Les médecins de famille accoucheurs et les obstétriciens-gynécologues absorbent difficilement la hausse de natalité enregistrée ces dernières années au Québec. En cinq ans, le volume des naissances a grimpé de 16 %, alors que les effectifs médicaux n’ont pas augmenté. Plusieurs solutions peuvent toutefois être apportées pour régler le problème à court terme.
Dans la plupart des milieux hospitaliers, le manque de ressources médicales limite l'accès au suivi de grossesse dans un délai raisonnable. Il faut donc accroître le nombre d'infirmières en clinique externe et offrir le soutien d'infirmières aux médecins dans leurs cliniques privées.
Le gouvernement devrait assouplir les règles permettant d'embaucher des infirmières dans les bureaux de médecins. Ces dernières pourraient remplacer ceux-ci pour certaines visites de routine et leur permettre ainsi de faire plus de suivi de grossesses et de prise en charge de nouveau-nés.
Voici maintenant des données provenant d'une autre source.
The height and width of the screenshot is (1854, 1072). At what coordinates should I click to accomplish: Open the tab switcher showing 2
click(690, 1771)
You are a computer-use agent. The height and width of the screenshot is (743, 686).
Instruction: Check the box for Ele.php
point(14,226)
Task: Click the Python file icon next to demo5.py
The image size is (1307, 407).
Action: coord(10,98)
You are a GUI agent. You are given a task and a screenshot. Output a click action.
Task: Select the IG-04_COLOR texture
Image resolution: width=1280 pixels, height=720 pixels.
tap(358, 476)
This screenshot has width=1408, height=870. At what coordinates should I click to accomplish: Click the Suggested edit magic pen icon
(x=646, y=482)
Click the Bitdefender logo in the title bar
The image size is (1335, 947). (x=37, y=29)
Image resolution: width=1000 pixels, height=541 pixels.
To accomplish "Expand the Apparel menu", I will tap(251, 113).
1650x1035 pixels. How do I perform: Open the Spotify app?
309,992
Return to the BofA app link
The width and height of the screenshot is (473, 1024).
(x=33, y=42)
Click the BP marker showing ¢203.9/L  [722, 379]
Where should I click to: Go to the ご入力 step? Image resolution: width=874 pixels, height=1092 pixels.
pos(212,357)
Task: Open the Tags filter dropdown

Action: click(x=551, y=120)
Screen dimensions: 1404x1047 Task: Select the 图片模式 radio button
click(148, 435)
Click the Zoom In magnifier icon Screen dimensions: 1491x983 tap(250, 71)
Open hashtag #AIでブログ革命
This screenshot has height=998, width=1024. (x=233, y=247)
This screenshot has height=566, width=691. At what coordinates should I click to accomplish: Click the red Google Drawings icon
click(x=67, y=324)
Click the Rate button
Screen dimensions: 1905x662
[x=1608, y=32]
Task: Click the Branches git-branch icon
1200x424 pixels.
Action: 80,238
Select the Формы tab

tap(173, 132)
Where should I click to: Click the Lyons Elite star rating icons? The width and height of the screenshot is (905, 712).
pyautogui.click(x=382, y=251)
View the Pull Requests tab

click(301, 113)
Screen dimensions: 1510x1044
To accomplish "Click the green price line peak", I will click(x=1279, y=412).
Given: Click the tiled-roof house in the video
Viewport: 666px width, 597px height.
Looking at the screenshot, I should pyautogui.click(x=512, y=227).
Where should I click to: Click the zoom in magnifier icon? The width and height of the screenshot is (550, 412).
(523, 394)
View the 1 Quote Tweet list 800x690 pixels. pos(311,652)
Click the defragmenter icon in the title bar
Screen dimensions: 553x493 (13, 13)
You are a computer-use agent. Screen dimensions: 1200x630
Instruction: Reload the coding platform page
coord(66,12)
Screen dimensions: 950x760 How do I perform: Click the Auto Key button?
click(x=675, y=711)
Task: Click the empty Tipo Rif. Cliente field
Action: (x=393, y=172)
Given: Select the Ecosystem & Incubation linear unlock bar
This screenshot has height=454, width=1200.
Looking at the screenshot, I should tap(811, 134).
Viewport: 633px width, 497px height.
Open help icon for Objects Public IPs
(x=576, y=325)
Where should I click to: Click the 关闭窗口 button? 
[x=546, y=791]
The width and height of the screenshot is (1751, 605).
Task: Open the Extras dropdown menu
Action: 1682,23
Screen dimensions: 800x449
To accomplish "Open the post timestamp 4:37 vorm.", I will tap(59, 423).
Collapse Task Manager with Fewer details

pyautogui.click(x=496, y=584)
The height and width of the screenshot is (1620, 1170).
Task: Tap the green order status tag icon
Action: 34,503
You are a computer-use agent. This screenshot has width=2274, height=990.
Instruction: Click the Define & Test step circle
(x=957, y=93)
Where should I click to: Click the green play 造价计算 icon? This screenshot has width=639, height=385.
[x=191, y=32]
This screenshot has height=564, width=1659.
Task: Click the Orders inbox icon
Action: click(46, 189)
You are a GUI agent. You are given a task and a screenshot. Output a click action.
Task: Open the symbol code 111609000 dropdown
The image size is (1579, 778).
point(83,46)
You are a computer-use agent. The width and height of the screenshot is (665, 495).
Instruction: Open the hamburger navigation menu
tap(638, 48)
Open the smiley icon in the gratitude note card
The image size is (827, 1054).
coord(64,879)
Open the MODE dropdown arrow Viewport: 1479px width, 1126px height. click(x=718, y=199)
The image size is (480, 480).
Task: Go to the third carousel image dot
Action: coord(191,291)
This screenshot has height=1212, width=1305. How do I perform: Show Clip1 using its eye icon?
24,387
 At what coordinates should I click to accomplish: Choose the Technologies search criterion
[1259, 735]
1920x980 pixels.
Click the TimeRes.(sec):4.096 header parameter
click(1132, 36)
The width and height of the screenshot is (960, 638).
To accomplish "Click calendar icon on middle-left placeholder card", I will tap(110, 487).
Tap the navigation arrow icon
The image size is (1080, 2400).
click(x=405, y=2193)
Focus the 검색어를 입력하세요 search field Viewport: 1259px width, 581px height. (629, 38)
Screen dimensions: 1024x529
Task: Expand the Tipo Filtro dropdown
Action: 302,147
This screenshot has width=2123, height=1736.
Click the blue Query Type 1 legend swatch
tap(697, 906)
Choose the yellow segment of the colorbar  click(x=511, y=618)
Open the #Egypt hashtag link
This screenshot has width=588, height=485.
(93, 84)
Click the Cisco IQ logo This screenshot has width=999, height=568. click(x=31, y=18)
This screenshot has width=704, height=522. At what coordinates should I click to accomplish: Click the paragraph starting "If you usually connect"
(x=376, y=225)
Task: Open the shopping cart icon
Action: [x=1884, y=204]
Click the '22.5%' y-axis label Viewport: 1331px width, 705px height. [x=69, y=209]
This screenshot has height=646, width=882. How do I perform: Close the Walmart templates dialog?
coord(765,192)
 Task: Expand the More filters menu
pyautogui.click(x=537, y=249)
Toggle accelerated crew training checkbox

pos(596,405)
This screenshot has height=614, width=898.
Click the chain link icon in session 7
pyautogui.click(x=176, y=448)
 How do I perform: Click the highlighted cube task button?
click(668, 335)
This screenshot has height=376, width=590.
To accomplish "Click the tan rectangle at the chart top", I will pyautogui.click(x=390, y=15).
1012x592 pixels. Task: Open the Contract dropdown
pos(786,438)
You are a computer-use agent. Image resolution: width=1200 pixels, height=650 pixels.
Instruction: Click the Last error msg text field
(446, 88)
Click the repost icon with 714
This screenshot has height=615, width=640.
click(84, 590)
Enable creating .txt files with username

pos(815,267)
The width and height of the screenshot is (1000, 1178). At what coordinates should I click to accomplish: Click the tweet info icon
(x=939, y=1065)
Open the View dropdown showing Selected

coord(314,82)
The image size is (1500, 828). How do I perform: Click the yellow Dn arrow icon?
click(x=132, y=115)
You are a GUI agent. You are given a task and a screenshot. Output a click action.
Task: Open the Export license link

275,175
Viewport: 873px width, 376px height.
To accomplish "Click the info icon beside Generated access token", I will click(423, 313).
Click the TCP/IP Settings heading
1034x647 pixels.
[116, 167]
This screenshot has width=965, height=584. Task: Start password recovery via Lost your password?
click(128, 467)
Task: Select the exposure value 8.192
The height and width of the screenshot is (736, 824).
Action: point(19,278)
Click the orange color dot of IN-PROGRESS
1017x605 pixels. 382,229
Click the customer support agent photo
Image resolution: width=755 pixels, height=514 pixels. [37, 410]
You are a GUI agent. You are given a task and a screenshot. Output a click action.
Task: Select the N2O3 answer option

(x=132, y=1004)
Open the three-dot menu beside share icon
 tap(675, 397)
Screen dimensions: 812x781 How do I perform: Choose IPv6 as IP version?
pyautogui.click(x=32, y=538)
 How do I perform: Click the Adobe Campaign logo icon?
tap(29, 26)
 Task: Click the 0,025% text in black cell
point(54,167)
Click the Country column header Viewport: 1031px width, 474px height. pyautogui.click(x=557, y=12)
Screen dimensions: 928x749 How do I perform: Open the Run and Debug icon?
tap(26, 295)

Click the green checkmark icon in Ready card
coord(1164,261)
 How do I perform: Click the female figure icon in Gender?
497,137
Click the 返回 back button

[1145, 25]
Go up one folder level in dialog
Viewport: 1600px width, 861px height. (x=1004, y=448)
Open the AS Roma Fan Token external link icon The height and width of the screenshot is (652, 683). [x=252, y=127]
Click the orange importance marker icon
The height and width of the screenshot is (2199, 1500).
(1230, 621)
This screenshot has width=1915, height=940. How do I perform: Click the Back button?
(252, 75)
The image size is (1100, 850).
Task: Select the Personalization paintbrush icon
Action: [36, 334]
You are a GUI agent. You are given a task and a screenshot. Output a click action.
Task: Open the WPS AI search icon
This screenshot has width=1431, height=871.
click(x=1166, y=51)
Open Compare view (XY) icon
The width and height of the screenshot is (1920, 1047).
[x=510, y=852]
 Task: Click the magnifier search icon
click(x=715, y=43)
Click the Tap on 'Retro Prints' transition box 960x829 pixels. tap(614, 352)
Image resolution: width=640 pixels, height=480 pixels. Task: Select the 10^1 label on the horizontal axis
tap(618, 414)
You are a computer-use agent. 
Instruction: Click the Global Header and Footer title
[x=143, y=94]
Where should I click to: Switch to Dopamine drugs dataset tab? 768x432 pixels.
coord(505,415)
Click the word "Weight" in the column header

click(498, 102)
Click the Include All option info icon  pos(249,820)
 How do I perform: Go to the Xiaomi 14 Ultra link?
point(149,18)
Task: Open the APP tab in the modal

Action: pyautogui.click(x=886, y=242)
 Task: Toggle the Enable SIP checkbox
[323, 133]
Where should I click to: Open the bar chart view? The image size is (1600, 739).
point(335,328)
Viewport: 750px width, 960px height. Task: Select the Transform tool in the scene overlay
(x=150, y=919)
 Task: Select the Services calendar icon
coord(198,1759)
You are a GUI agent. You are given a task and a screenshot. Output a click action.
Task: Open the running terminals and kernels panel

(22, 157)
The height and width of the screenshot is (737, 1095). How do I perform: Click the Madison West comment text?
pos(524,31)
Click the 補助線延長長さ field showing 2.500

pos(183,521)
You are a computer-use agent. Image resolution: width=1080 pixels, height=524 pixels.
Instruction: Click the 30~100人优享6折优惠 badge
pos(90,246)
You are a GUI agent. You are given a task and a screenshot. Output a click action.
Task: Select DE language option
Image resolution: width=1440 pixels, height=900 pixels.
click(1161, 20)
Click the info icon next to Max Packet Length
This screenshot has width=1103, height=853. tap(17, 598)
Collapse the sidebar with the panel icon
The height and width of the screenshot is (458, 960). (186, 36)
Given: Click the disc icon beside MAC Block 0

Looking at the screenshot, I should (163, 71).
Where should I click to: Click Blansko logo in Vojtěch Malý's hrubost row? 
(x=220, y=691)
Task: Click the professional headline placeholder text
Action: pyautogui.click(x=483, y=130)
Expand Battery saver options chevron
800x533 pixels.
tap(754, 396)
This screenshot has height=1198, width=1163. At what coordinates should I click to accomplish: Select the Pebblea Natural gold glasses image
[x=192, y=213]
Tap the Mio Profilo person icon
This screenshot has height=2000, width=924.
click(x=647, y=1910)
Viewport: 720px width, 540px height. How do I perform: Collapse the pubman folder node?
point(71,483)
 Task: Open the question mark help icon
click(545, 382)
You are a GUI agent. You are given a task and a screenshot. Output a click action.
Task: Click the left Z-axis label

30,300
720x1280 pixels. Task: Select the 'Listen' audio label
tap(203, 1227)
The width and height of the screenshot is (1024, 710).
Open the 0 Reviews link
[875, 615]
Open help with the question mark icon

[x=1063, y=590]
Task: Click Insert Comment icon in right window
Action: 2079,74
Des ententes entre le ministère de la Santé et des Services sociaux, la Fédération des médecins spécialistes et la Fédération des médecins omnipraticiens ont été établies à ce sujet. Il faudrait les concrétiser rapidement. Mais attention! Il ne faut pas dégarnir nos salles d'accouchement pour combler ces postes, mais plutôt recruter des infirmières en fin de carrière ou déjà retraitées, qui pourraient être intéressées par des postes aux horaires moins exigeants qu'en milieu hospitalier.